Si le Fils de l’homme et de Dieu a chassé, il y a presque vingt siècles, les trafiquants du temple, qu’aurait-il dit de cette plaie du bluff qui, semblable à une lèpre hideuse s’étend aujourd’hui sur le monde? Pour la laver il n’y a que les étangs de feu dont le vieillard de Patmos parle dans l’Apocalypse.
Né des plus basses passions et synonyme d’un esprit de tromperie froide et calculée, le bluff n’est pas simplement de la fumée, mais une vapeur délétère qui empoisonne toutes les sources de l’activité humaine. Que n’a-t-on pas dit des poisons des Borgia! Certes, leur emploi avait des inconvénients et ceux qui les ingurgitaient passaient un mauvais quart d’heure, mais à Sinigaglia même les victimes ne furent que trente ou quarante. Les grandes plaies sociales actuelles font un nombre bien plus considérable de victimes.
CHAPITRE VI
LANCEUSES DE BULLES DE SAVON
Si le mirage de la Fata Morgana
faisait naufrager les navigateurs,
que d’espérances les bulles
de savon ont créées et détruites
dans le cœur des hommes!
(***)
Y a-t-il rien de plus charmant qu’une bulle de savon? Ces boules fluides, légères, irisées qui s’élancent joyeusement dans l’air ont un charme particulier; et, en y réfléchissant, on peut leur trouver une signification profonde.

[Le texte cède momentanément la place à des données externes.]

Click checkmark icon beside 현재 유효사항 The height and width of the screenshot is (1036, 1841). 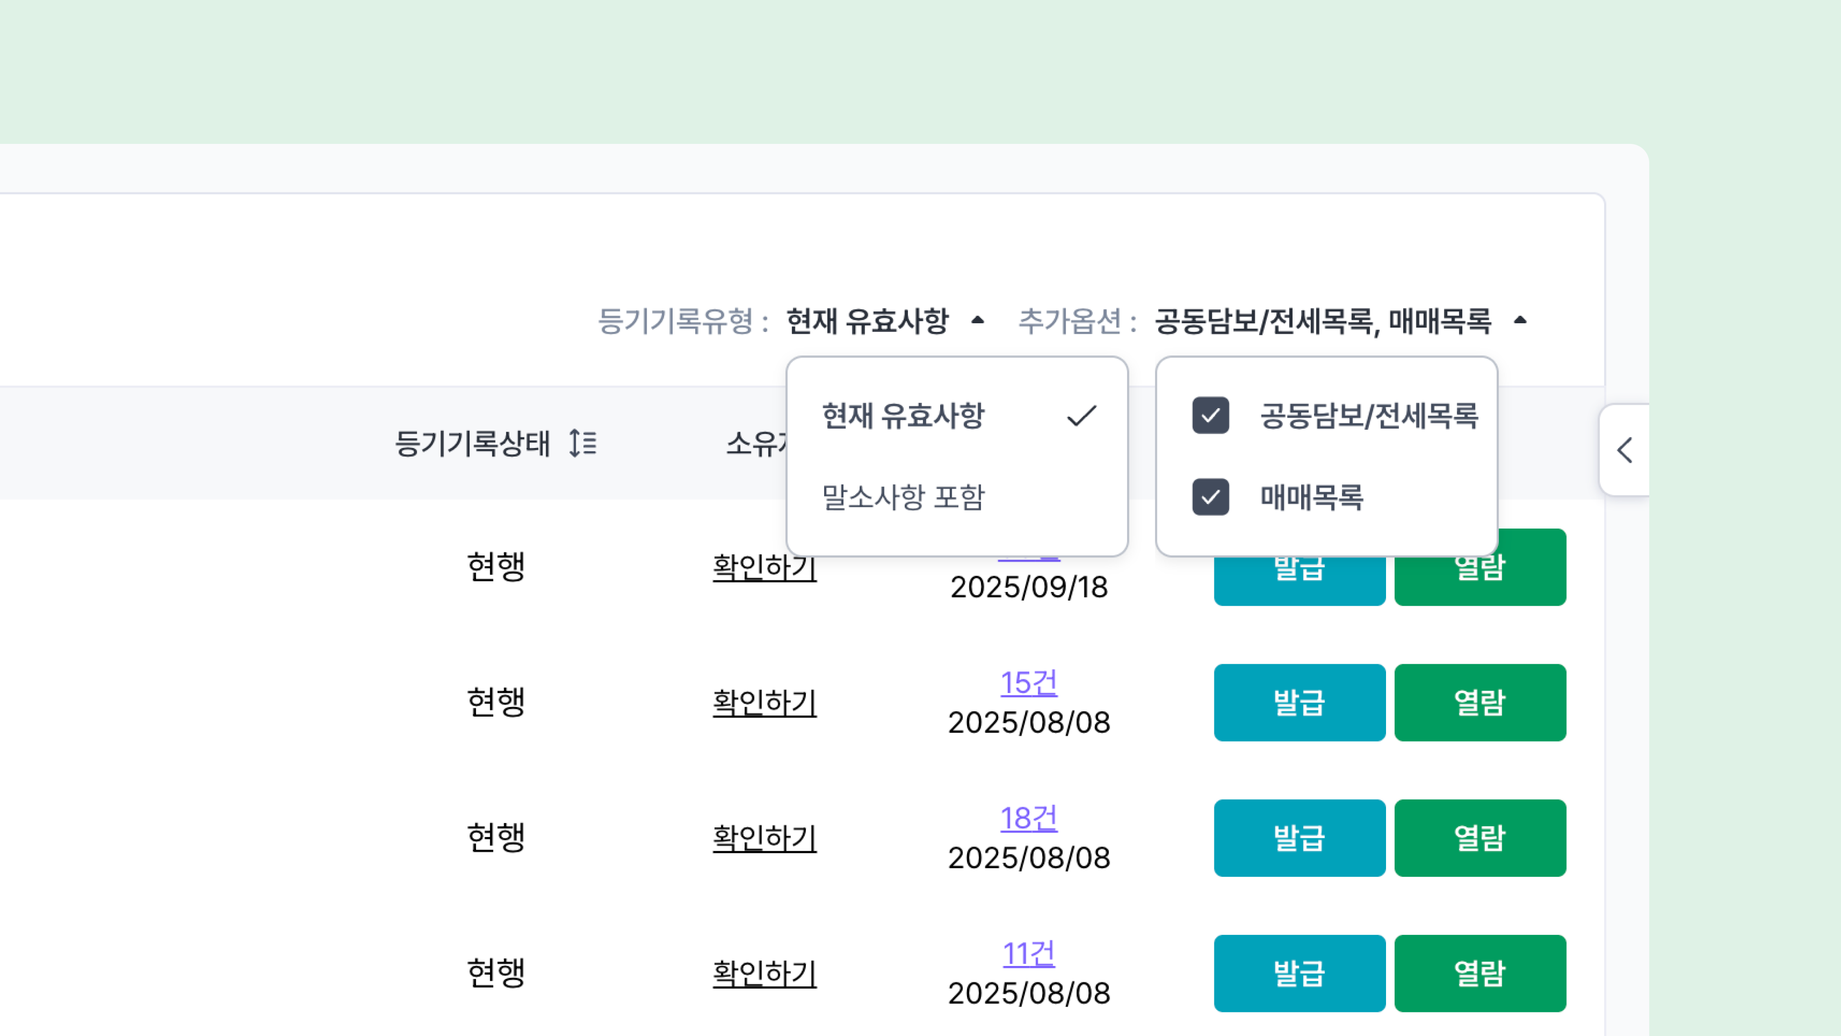pos(1081,415)
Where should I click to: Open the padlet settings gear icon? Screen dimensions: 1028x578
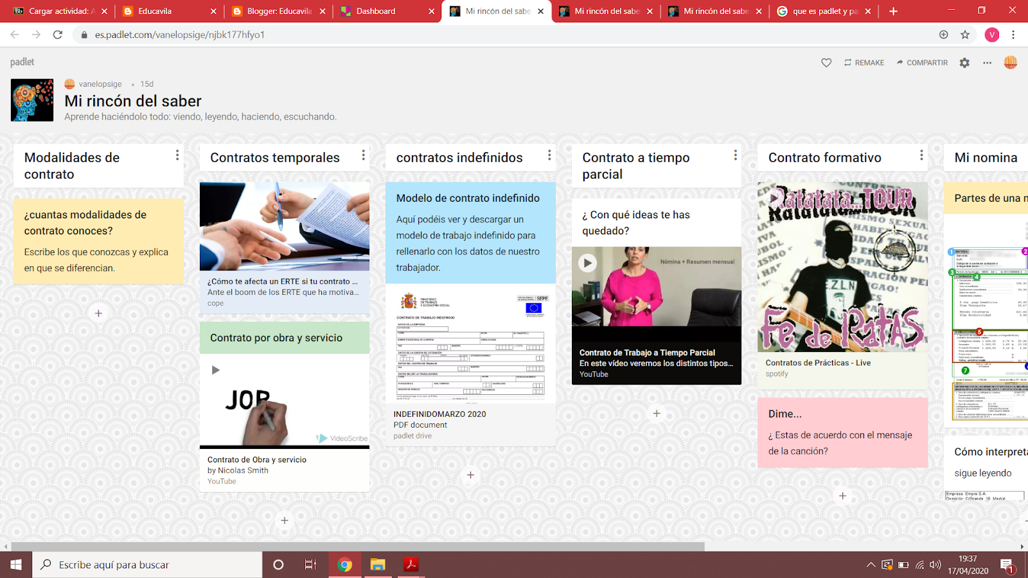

Aujourd’hui pourtant les enfants ne s’amusent plus guère à ce jeu. Mais il y a toujours des bulles d’air dont les gens font commerce! Quand les réalités manquent, il faut bien vendre quelque chose pour attirer l’attention. Ces boutiques-là devraient être impitoyablement fermées. J’en connais qui ont des vendeuses charmantes et même bien intentionnées. Je regrette de les citer dans les chapitres consacrés aux escamoteurs et aux bluffeurs, mais comment ne pas parler d’elles dans cette nomenclature des commerçants de fumée? Leur trafic est dangereux, non parce qu’il fait directement du mal, mais parce qu’il engendre le désappointement et détruit la confiance. Quand on a vu plusieurs bulles de savon se crever dans l’air, on est moins disposé à écouter la voix des propagandistes qui disent: «Marchez, suivez telle route—vous arriverez à tel but...» Leurs accents les plus persuasifs et les plus éloquents ont cessé d’éveiller l’espérance, d’exciter les bonnes volontés: «Poussière, sable, fumée!» murmure la voix de l’expérience.
Il sera un peu triste de voir disparaître ces jolies bulles, faiseuses d’illusions; mais si l’on veut sérieusement reconstruire le monde, celles qui les vendent doivent, elles aussi, disparaître du portique du temple. Disons-leur cependant un adieu un peu attendri, car si elles ont parfois bluffé pour des motifs personnels, elles l’ont fait, souvent, pour essayer d’alléger la souffrance humaine et pour stimuler la bonne volonté des hommes.